Parsing Protobuf ByteString in Spark not working after creating Encoder

2.1k views Asked by At

I'm trying to parse protobuf (protobuf3) data in spark 2.4 and I'm having some trouble with the ByteString type. I've created the case class using the ScalaPB library and loaded the jar into a spark shell. I've also tried creating a implicit encoder for the type however I still get the following error;

java.lang.UnsupportedOperationException: No Encoder found for com.google.protobuf.ByteString

Here is what I've tried so far;

import proto.Event._ // my proto case class
import org.apache.spark.sql.Encoder
import org.apache.spark.sql.Encoders.kryo

// Register our UDTs to avoid "<none> is not a term" error:
EventProtoUdt.register()

val inputFile = "data.avro"

object ByteStringEncoder{ 
  implicit def byteStringEncoder: Encoder[com.google.protobuf.ByteString] = org.apache.spark.sql.Encoders.kryo[com.google.protobuf.ByteString] 
}

import ByteStringEncoder._
import spark.implicits._

def parseLine(s: String): Event= Event.parseFrom(org.apache.commons.codec.binary.Base64.decodeBase64(s))

import scalapb.spark._
val eventsDf = spark.read.format("avro").load(inputFile)

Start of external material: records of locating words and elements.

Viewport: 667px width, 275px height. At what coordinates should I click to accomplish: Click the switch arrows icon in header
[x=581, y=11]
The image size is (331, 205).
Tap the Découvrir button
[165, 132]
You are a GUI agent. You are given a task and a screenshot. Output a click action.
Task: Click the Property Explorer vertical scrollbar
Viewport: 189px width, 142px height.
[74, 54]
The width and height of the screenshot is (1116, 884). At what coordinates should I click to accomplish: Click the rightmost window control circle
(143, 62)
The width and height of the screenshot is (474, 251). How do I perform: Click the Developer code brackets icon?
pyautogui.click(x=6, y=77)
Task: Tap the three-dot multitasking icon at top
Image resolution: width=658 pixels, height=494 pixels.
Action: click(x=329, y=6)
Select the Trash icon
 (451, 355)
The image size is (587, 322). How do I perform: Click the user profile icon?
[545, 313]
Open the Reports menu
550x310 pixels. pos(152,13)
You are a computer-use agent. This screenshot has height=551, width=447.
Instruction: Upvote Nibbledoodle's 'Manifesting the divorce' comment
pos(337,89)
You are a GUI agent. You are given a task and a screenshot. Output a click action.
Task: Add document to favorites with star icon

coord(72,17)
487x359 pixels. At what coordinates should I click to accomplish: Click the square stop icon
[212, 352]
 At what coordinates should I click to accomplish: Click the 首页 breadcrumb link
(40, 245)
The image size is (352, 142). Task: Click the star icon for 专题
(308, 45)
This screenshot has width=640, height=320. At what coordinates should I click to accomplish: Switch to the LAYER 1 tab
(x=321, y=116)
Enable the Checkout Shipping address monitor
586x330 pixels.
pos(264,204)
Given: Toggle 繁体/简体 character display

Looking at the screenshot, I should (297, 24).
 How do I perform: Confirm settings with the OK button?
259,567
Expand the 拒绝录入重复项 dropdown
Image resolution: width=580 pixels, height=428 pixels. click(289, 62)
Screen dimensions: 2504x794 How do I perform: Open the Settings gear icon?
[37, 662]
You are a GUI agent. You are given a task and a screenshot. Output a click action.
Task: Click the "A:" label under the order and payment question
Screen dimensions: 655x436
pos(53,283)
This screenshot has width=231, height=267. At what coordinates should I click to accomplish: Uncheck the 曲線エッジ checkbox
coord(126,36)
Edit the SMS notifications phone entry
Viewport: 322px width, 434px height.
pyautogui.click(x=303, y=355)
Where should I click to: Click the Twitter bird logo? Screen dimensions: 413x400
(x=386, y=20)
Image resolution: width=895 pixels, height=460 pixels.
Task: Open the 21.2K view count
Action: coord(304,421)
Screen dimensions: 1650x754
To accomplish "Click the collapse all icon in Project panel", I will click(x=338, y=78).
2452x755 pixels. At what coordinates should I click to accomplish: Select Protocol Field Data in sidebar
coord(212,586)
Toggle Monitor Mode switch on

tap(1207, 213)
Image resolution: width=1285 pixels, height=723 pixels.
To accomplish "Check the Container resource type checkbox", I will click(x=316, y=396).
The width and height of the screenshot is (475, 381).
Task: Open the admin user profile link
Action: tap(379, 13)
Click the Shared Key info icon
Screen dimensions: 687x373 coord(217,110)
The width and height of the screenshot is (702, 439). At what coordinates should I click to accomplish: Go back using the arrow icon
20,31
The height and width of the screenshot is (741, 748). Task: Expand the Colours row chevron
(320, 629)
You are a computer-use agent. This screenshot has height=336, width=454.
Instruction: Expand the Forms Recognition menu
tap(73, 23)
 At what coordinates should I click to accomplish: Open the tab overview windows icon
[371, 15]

val eventsDf2 = eventsDf .map(row => row.getAs[Array[Byte]]("Body")).map(Event.parseFrom(_))

Any help is appreciated

1

There are 1 answers

0
thesamet On

This issue has been fixed in sparksql-scalapb 0.9.0. Please see the updated documentation on setting the imports so an Encoder for ByteString is picked up by implicit search.